**ACTION ITEM**
Write out the whole listing again, exactly as given.

START LISTED ENTRIES

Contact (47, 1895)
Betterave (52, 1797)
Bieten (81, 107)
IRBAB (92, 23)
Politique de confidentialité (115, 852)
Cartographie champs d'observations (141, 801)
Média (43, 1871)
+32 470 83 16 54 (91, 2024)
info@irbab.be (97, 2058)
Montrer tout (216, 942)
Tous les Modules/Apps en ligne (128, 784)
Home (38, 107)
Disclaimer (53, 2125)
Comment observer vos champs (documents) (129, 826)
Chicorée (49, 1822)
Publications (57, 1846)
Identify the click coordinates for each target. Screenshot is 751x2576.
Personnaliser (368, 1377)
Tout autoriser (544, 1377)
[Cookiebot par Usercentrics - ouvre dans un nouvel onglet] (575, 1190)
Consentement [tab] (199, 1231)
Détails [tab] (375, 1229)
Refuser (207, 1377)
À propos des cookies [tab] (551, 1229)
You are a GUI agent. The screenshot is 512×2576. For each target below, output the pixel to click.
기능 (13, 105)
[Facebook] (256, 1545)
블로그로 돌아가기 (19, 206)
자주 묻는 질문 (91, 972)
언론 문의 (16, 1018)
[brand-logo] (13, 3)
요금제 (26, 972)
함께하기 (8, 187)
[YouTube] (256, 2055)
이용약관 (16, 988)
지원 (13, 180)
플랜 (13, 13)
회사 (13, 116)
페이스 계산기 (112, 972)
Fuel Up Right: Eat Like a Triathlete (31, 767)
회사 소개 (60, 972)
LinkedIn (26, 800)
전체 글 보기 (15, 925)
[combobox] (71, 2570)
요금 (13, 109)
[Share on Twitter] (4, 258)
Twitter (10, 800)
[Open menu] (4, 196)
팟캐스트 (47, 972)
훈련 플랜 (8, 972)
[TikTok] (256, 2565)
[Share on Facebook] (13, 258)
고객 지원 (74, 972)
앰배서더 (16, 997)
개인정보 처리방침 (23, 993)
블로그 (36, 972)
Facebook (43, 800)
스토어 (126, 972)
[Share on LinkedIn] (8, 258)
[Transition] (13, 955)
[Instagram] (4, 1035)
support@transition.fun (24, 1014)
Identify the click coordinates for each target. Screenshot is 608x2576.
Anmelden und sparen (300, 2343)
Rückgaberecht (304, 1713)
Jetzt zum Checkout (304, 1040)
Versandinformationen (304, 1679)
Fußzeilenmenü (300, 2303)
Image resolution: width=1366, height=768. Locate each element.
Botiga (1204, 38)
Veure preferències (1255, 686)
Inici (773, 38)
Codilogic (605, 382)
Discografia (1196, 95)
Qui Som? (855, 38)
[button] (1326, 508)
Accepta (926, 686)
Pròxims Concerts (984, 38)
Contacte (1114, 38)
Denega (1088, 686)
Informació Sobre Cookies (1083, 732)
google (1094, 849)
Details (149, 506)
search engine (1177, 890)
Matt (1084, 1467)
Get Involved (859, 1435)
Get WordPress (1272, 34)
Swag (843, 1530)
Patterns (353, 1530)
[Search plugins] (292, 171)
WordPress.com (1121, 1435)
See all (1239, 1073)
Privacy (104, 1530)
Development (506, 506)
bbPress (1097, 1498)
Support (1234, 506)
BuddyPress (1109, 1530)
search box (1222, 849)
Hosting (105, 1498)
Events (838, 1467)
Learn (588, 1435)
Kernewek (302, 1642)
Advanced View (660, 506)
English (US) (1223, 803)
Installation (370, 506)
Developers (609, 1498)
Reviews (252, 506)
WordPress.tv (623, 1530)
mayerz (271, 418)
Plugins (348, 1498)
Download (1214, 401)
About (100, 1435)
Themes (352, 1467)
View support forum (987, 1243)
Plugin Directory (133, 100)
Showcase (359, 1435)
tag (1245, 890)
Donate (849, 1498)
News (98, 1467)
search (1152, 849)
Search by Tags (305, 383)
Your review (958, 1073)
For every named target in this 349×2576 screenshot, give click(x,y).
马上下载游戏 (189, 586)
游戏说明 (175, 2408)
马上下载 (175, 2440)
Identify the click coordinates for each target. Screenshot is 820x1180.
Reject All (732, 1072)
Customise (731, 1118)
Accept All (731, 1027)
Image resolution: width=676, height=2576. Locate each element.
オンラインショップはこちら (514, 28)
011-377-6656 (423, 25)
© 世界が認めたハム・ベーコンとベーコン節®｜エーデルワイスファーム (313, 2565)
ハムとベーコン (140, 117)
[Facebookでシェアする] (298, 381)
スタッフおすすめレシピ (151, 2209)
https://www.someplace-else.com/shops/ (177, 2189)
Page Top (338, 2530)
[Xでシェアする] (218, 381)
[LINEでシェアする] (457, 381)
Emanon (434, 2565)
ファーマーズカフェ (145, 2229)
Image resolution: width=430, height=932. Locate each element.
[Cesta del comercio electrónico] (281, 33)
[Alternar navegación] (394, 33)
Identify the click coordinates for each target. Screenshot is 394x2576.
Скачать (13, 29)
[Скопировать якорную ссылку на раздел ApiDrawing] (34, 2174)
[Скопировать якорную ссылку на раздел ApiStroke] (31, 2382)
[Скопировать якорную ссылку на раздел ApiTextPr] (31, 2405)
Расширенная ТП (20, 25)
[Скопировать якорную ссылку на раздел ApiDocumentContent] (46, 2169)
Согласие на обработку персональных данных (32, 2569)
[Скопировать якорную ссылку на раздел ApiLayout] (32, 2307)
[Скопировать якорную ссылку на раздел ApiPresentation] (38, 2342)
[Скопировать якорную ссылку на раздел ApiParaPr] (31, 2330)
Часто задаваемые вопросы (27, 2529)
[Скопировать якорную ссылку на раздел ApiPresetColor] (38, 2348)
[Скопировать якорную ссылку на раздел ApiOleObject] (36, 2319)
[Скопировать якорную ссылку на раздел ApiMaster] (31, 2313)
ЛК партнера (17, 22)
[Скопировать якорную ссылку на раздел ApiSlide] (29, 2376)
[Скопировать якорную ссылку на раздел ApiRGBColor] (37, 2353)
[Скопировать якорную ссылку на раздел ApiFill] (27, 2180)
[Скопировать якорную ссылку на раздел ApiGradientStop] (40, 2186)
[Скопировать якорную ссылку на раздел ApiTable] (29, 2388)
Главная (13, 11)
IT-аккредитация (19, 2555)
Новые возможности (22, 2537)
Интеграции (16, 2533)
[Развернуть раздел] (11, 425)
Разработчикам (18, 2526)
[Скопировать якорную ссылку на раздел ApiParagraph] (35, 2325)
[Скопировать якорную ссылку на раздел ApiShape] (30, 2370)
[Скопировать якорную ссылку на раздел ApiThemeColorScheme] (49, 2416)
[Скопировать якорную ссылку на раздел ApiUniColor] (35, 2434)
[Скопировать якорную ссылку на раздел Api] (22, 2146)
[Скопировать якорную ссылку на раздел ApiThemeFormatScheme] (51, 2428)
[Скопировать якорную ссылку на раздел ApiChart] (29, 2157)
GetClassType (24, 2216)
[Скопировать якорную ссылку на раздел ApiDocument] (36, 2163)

END LISTED ENTRIES

**WRITTEN RESPONSE**
Contact (47, 1895)
Betterave (52, 1797)
Bieten (81, 107)
IRBAB (92, 23)
Politique de confidentialité (115, 852)
Cartographie champs d'observations (141, 801)
Média (43, 1871)
+32 470 83 16 54 (91, 2024)
info@irbab.be (97, 2058)
Montrer tout (216, 942)
Tous les Modules/Apps en ligne (128, 784)
Home (38, 107)
Disclaimer (53, 2125)
Comment observer vos champs (documents) (129, 826)
Chicorée (49, 1822)
Publications (57, 1846)
Identify the click coordinates for each target. Screenshot is 751x2576.
Personnaliser (368, 1377)
Tout autoriser (544, 1377)
[Cookiebot par Usercentrics - ouvre dans un nouvel onglet] (575, 1190)
Consentement [tab] (199, 1231)
Détails [tab] (375, 1229)
Refuser (207, 1377)
À propos des cookies [tab] (551, 1229)
You are a GUI agent. The screenshot is 512×2576. For each target below, output the pixel to click.
기능 (13, 105)
[Facebook] (256, 1545)
블로그로 돌아가기 (19, 206)
자주 묻는 질문 (91, 972)
언론 문의 (16, 1018)
[brand-logo] (13, 3)
요금제 (26, 972)
함께하기 (8, 187)
[YouTube] (256, 2055)
이용약관 (16, 988)
지원 (13, 180)
플랜 (13, 13)
회사 (13, 116)
페이스 계산기 (112, 972)
Fuel Up Right: Eat Like a Triathlete (31, 767)
회사 소개 (60, 972)
LinkedIn (26, 800)
전체 글 보기 (15, 925)
[combobox] (71, 2570)
요금 (13, 109)
[Share on Twitter] (4, 258)
Twitter (10, 800)
[Open menu] (4, 196)
팟캐스트 (47, 972)
훈련 플랜 (8, 972)
[TikTok] (256, 2565)
[Share on Facebook] (13, 258)
고객 지원 (74, 972)
앰배서더 (16, 997)
개인정보 처리방침 (23, 993)
블로그 (36, 972)
Facebook (43, 800)
스토어 (126, 972)
[Share on LinkedIn] (8, 258)
[Transition] (13, 955)
[Instagram] (4, 1035)
support@transition.fun (24, 1014)
Identify the click coordinates for each target. Screenshot is 608x2576.
Anmelden und sparen (300, 2343)
Rückgaberecht (304, 1713)
Jetzt zum Checkout (304, 1040)
Versandinformationen (304, 1679)
Fußzeilenmenü (300, 2303)
Image resolution: width=1366, height=768. Locate each element.
Botiga (1204, 38)
Veure preferències (1255, 686)
Inici (773, 38)
Codilogic (605, 382)
Discografia (1196, 95)
Qui Som? (855, 38)
[button] (1326, 508)
Accepta (926, 686)
Pròxims Concerts (984, 38)
Contacte (1114, 38)
Denega (1088, 686)
Informació Sobre Cookies (1083, 732)
google (1094, 849)
Details (149, 506)
search engine (1177, 890)
Matt (1084, 1467)
Get Involved (859, 1435)
Get WordPress (1272, 34)
Swag (843, 1530)
Patterns (353, 1530)
[Search plugins] (292, 171)
WordPress.com (1121, 1435)
See all (1239, 1073)
Privacy (104, 1530)
Development (506, 506)
bbPress (1097, 1498)
Support (1234, 506)
BuddyPress (1109, 1530)
search box (1222, 849)
Hosting (105, 1498)
Events (838, 1467)
Learn (588, 1435)
Kernewek (302, 1642)
Advanced View (660, 506)
English (US) (1223, 803)
Installation (370, 506)
Developers (609, 1498)
Reviews (252, 506)
WordPress.tv (623, 1530)
mayerz (271, 418)
Plugins (348, 1498)
Download (1214, 401)
About (100, 1435)
Themes (352, 1467)
View support forum (987, 1243)
Plugin Directory (133, 100)
Showcase (359, 1435)
tag (1245, 890)
Donate (849, 1498)
News (98, 1467)
search (1152, 849)
Search by Tags (305, 383)
Your review (958, 1073)
For every named target in this 349×2576 screenshot, give click(x,y).
马上下载游戏 (189, 586)
游戏说明 (175, 2408)
马上下载 (175, 2440)
Identify the click coordinates for each target. Screenshot is 820x1180.
Reject All (732, 1072)
Customise (731, 1118)
Accept All (731, 1027)
Image resolution: width=676, height=2576. Locate each element.
オンラインショップはこちら (514, 28)
011-377-6656 (423, 25)
© 世界が認めたハム・ベーコンとベーコン節®｜エーデルワイスファーム (313, 2565)
ハムとベーコン (140, 117)
[Facebookでシェアする] (298, 381)
スタッフおすすめレシピ (151, 2209)
https://www.someplace-else.com/shops/ (177, 2189)
Page Top (338, 2530)
[Xでシェアする] (218, 381)
[LINEでシェアする] (457, 381)
Emanon (434, 2565)
ファーマーズカフェ (145, 2229)
Image resolution: width=430, height=932. Locate each element.
[Cesta del comercio electrónico] (281, 33)
[Alternar navegación] (394, 33)
Identify the click coordinates for each target. Screenshot is 394x2576.
Скачать (13, 29)
[Скопировать якорную ссылку на раздел ApiDrawing] (34, 2174)
[Скопировать якорную ссылку на раздел ApiStroke] (31, 2382)
[Скопировать якорную ссылку на раздел ApiTextPr] (31, 2405)
Расширенная ТП (20, 25)
[Скопировать якорную ссылку на раздел ApiDocumentContent] (46, 2169)
Согласие на обработку персональных данных (32, 2569)
[Скопировать якорную ссылку на раздел ApiLayout] (32, 2307)
[Скопировать якорную ссылку на раздел ApiPresentation] (38, 2342)
[Скопировать якорную ссылку на раздел ApiParaPr] (31, 2330)
Часто задаваемые вопросы (27, 2529)
[Скопировать якорную ссылку на раздел ApiPresetColor] (38, 2348)
[Скопировать якорную ссылку на раздел ApiOleObject] (36, 2319)
[Скопировать якорную ссылку на раздел ApiMaster] (31, 2313)
ЛК партнера (17, 22)
[Скопировать якорную ссылку на раздел ApiSlide] (29, 2376)
[Скопировать якорную ссылку на раздел ApiRGBColor] (37, 2353)
[Скопировать якорную ссылку на раздел ApiFill] (27, 2180)
[Скопировать якорную ссылку на раздел ApiGradientStop] (40, 2186)
[Скопировать якорную ссылку на раздел ApiTable] (29, 2388)
Главная (13, 11)
IT-аккредитация (19, 2555)
Новые возможности (22, 2537)
Интеграции (16, 2533)
[Развернуть раздел] (11, 425)
Разработчикам (18, 2526)
[Скопировать якорную ссылку на раздел ApiParagraph] (35, 2325)
[Скопировать якорную ссылку на раздел ApiShape] (30, 2370)
[Скопировать якорную ссылку на раздел ApiThemeColorScheme] (49, 2416)
[Скопировать якорную ссылку на раздел ApiUniColor] (35, 2434)
[Скопировать якорную ссылку на раздел Api] (22, 2146)
[Скопировать якорную ссылку на раздел ApiThemeFormatScheme] (51, 2428)
[Скопировать якорную ссылку на раздел ApiChart] (29, 2157)
GetClassType (24, 2216)
[Скопировать якорную ссылку на раздел ApiDocument] (36, 2163)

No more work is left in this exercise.